Rząd nie ustaje w wysiłkach, aby zminimalizować straty polskich sadowników wynikające z rosyjskiego embarga na polskie warzywa i owoce. Minister rolnictwa Marek Sawicki wystosował listy do komisarzy Unii Europejskiej z prośbą o spotkanie w sprawie rosyjskich obostrzeń.
Batalia o polskie jabłka
Do batalii o polskie jabłka włączył się marszałek Senatu Bogdan Borusewicz, który wraz z prezesem Związku Sadowników, posłem Mirosławem Maliszewskim, będzie promował polskie owoce. W ocenie Bogdana Borusewicza istnieje szansa, że Komisja Europejska wesprze Polskę.
Robert Remiszewski, foto: PR24/PJ
– Cieszy postawa polityków. Jako sadownicy nigdy nie kwestionowaliśmy ich działań i dobrze, że teraz wszystko jest jasne i czytelne. Jako branża nie możemy ponosić konsekwencji politycznych działań całej Unii. Z drugiej strony wiemy, że Wspólnota jest gotowa finansowo na taką sytuację i wszystko jest kwestią wdrożenia odpowiednich procedur – mówił w PR24 Robert Remiszewski, wice prezes Związku Sadowników RP.
Straty sadowników
Pojawiają się różne dane odnośnie strat finansowych, które poniosą sadownicy z tytułu rosyjskiego embarga. Najbardziej pesymistyczne wyliczenia mówią nawet o 500 milionach euro strat i kwota ta nie jest tak bardzo odległa od rzeczywistości.

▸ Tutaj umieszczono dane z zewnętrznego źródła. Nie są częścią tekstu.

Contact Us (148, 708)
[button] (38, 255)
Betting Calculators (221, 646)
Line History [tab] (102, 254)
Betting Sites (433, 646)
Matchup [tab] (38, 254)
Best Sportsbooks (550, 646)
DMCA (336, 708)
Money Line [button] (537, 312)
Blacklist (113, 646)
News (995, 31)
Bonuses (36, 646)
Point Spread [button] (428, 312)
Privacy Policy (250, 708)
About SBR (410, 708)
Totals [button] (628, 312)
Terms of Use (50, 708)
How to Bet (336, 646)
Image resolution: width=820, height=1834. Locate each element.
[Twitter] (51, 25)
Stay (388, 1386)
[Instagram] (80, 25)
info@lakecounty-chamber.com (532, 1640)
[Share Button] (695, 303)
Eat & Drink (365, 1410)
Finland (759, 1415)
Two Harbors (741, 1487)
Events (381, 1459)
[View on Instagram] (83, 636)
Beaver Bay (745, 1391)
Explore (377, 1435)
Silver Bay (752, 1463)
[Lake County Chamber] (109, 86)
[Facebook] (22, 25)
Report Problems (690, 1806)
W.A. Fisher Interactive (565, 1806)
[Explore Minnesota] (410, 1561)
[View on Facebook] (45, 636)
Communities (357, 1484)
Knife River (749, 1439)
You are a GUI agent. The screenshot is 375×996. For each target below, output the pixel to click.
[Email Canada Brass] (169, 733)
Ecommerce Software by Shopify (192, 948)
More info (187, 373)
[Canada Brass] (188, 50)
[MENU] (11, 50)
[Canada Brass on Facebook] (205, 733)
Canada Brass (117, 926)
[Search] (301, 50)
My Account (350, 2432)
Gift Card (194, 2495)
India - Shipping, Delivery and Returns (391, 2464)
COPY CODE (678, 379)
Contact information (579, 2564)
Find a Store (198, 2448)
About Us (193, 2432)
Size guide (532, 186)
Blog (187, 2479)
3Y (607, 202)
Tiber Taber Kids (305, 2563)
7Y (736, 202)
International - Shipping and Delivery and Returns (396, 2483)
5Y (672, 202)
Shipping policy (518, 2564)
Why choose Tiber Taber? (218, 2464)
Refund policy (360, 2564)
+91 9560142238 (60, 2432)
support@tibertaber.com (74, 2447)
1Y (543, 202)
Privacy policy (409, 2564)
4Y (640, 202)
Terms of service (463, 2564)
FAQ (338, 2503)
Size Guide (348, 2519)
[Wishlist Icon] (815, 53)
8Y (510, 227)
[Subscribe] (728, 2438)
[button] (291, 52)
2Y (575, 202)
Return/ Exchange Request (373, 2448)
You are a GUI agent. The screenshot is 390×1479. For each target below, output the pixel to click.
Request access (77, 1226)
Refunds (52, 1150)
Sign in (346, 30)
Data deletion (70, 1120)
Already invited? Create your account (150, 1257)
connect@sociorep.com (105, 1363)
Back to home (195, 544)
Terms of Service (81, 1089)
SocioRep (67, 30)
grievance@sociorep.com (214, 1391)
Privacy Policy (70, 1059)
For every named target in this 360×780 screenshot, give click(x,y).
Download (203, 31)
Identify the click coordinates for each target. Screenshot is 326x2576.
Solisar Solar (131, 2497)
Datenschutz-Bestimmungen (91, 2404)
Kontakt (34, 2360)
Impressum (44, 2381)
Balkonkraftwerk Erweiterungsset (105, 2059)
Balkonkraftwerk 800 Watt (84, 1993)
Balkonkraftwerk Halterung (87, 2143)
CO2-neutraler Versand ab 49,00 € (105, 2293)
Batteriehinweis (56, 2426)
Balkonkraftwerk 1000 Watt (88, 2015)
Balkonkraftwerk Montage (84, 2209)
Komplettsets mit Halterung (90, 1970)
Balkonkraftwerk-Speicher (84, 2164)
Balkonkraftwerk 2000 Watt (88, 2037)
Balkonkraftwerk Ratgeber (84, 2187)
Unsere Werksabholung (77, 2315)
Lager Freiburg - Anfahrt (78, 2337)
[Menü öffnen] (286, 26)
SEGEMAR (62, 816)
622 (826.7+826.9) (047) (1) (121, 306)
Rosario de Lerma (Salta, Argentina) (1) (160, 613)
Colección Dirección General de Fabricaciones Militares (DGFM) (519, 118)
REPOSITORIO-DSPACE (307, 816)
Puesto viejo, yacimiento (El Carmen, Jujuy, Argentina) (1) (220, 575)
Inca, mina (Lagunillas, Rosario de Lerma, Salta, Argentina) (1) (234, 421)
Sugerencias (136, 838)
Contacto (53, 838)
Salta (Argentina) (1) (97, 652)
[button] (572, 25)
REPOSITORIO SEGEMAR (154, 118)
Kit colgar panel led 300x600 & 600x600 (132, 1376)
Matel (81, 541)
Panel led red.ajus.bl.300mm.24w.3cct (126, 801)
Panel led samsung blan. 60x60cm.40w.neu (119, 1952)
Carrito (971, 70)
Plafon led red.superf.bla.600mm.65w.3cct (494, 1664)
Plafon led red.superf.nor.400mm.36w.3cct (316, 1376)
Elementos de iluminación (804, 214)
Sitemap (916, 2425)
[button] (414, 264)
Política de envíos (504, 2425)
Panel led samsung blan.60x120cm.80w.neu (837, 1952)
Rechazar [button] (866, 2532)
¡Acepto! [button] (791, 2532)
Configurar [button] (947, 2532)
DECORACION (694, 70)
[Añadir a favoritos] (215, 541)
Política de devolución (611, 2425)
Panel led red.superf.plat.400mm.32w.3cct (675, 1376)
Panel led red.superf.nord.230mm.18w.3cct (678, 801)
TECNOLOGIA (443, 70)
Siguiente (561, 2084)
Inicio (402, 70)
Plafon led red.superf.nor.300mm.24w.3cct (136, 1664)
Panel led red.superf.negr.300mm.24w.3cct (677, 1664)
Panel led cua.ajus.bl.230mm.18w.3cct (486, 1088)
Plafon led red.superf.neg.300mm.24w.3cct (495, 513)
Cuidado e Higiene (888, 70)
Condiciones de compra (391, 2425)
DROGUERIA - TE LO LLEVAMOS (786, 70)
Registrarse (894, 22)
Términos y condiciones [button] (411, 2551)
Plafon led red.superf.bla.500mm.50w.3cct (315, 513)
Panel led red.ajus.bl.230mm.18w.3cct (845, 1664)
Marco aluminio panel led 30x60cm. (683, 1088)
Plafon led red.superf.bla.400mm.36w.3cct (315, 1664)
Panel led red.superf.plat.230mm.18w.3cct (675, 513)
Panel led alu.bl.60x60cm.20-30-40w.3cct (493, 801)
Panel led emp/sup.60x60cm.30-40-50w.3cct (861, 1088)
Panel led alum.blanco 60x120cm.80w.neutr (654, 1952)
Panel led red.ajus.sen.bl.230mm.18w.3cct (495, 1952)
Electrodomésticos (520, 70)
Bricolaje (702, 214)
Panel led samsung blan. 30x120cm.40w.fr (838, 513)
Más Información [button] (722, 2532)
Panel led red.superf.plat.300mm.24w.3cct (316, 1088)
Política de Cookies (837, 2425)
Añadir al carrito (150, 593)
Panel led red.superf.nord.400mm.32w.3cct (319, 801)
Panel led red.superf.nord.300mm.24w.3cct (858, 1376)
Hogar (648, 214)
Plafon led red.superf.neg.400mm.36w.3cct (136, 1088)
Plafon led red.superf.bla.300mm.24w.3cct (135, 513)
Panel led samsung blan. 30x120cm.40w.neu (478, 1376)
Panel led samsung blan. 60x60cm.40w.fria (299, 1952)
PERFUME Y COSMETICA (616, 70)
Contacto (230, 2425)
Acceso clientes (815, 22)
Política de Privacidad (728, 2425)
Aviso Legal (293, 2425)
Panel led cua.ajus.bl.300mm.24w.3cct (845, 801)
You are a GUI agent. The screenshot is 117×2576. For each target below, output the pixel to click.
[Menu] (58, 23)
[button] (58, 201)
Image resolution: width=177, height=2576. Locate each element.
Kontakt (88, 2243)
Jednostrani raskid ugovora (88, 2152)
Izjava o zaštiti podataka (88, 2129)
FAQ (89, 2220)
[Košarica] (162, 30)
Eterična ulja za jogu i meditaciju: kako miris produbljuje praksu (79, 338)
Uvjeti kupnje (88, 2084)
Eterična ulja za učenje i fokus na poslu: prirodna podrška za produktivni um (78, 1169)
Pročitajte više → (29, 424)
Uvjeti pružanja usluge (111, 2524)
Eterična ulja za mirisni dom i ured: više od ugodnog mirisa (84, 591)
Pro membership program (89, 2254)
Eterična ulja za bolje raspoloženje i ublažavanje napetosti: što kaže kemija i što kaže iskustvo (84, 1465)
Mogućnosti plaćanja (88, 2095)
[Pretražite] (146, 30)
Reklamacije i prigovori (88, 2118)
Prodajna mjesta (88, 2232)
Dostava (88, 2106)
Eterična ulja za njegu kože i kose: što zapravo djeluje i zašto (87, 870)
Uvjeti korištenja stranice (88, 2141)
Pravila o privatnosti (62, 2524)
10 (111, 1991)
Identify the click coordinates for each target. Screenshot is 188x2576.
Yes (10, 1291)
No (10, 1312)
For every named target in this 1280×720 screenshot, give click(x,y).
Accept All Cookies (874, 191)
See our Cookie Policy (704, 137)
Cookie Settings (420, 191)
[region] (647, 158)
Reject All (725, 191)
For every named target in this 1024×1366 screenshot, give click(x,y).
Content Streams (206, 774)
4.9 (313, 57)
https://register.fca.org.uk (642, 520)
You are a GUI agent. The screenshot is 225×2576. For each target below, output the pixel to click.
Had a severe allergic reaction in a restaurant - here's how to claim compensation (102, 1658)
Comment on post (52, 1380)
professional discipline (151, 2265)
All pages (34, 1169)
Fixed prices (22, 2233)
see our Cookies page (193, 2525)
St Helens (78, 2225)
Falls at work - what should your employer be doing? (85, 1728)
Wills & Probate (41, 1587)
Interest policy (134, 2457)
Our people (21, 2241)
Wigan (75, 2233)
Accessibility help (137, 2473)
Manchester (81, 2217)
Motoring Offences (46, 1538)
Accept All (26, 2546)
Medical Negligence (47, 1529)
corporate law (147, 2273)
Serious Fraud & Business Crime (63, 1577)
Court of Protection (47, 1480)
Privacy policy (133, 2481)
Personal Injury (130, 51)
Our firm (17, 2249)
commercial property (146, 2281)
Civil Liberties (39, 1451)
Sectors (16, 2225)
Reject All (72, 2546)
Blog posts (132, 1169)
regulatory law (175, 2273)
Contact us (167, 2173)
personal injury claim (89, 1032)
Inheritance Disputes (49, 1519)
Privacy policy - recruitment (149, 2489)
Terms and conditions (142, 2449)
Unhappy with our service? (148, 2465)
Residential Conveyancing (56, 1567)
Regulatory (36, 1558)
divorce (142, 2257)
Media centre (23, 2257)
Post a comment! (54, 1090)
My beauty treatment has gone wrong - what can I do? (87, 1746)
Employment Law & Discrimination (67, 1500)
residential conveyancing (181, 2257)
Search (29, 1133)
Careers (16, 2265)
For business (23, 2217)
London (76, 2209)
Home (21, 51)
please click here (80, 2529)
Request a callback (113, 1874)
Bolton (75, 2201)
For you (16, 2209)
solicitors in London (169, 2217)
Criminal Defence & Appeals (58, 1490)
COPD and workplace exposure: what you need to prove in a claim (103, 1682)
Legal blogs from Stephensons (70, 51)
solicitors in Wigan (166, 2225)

– W rekordowym obrocie handlu bezpośredniego z Rosją wyeksportowaliśmy tam ponad milion ton jabłek. W tym roku liczyliśmy na 800 tys. ton, gdyż taka jest produkcja. Rosja swoją decyzja postawiła się w trudnej sytuacji, ponieważ tak dużej i wolnej do zakupienia ilości jabłek w tej chwili na świecie nie ma. Polskie jabłko jest niezastąpione– wskazywał Gość PR24.
Nowe rynki zbytu
W związku z akcją „Jedz jabłka na złość Putinowi” wzrosło zapotrzebowanie na jabłka w sklepach. Za sprawą kampanii straty sadowników są stopniowo minimalizowane, ale równowagę finansową zapewnią dopiero nowe rynki zbytu.
– W tej chwili poszukujemy perspektywicznych rynków. Kampania reklamowa jest obecna między innymi w Zjednoczonych Emiratach Arabskich. Sprzedaż polskich jabłek ma już miejsce w niektórych państwach Afryki i Azji, ale jako główny cel stawiamy sobie otworzenie rynku chińskiego – powiedział Robert Remiszewski.